Les gestes gratuits à mettre en place en attendant l’aide
Tu n’as pas encore lancé ton dossier, ou tu es un solo-entrepreneur trop petit pour ce programme ? Certaines mesures ne coûtent rien et réduisent déjà une grande partie du risque. Active l’authentification à deux facteurs sur ta messagerie professionnelle, tes outils de facturation et tes comptes cloud : c’est la mesure la plus efficace au regard de son coût, quasiment nul.
Mets en place une sauvegarde régulière de tes données, idéalement sur un support déconnecté de ton réseau principal, et teste une restauration au moins une fois par trimestre. Sensibilise-toi (et tes éventuels collaborateurs) aux techniques de phishing, qui restent le point d’entrée numéro un des attaques.
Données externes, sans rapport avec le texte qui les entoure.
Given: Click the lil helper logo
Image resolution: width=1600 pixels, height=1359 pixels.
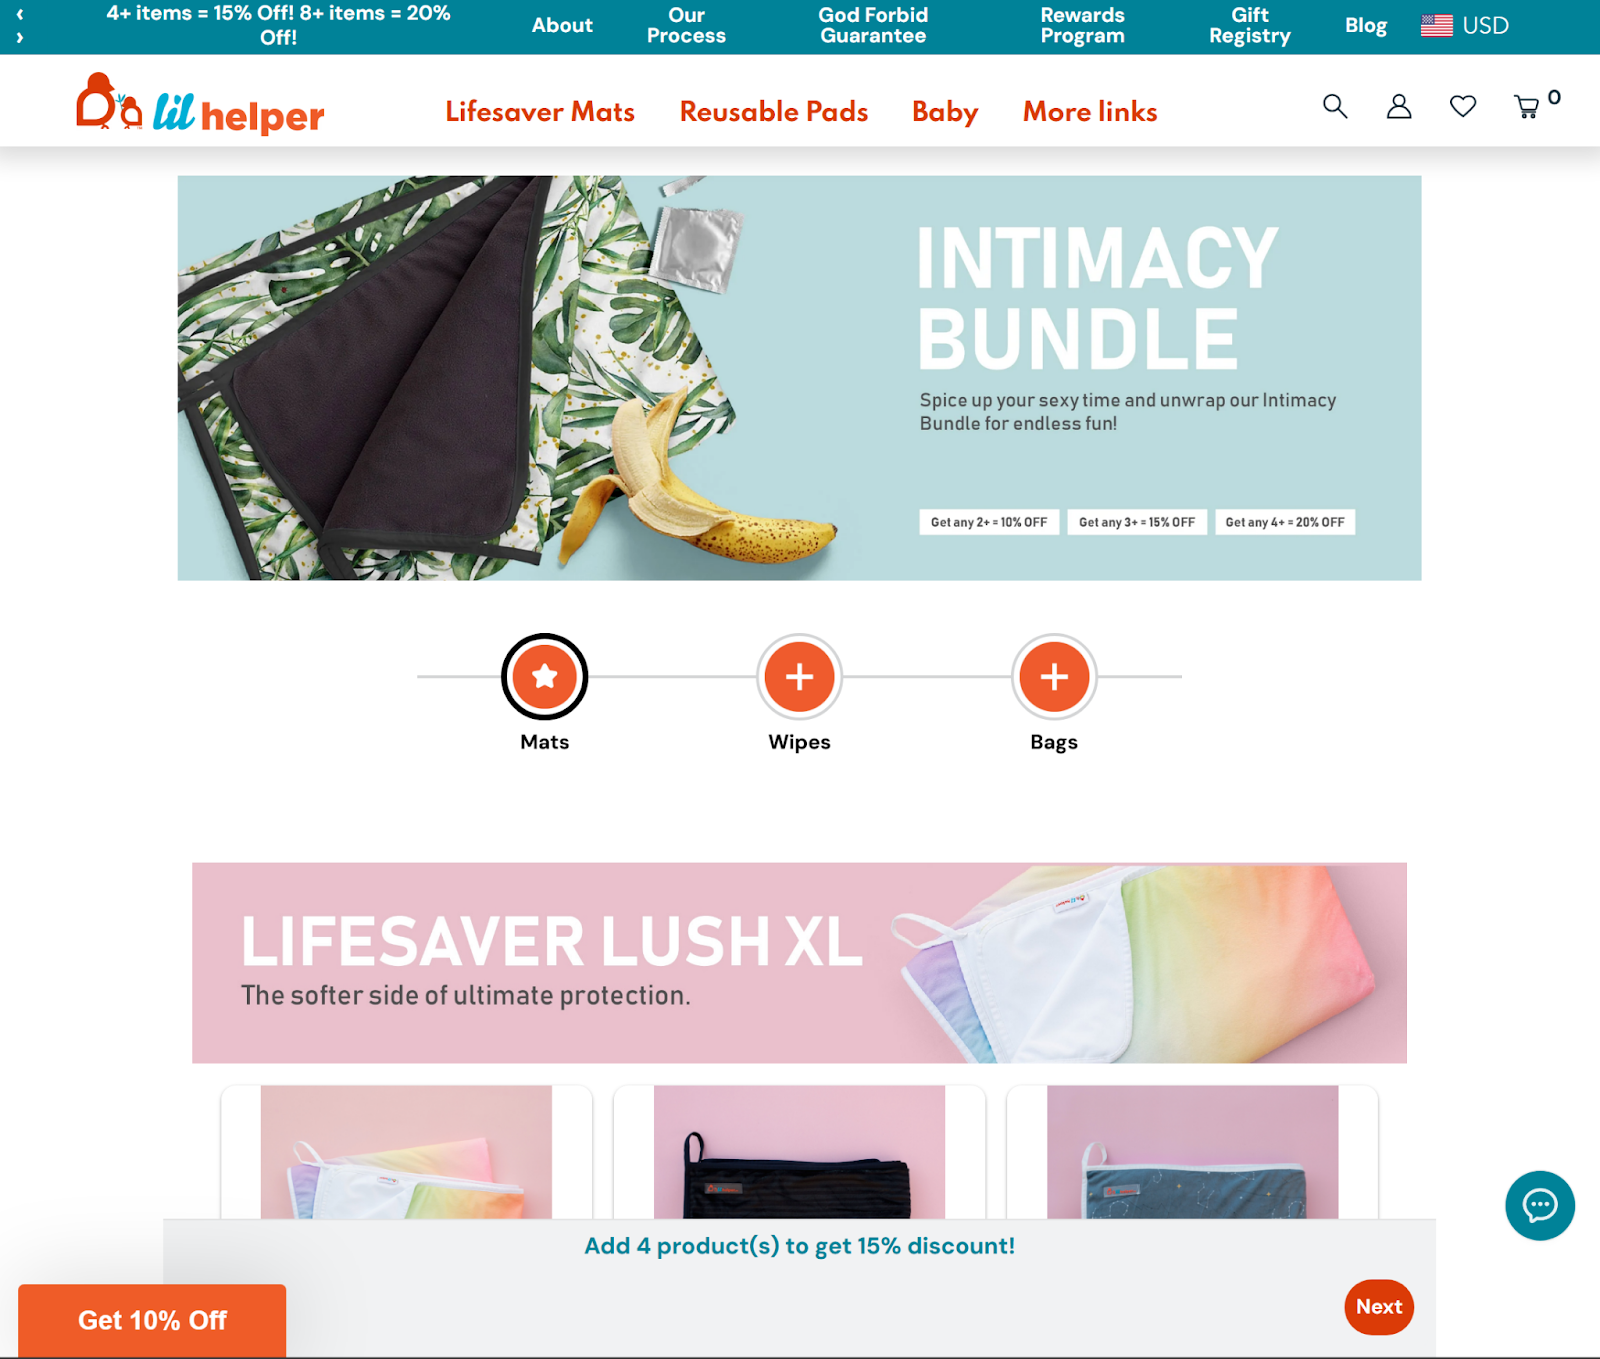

Le site cybermalveillance.gouv.fr propose des ressources gratuites et un diagnostic en ligne pour évaluer ton niveau d’exposition sans dépenser un centime. Enfin, méfie-toi systématiquement d’un email qui demande un virement urgent ou un changement de coordonnées bancaires : un simple coup de fil de vérification suffit souvent à déjouer la tentative.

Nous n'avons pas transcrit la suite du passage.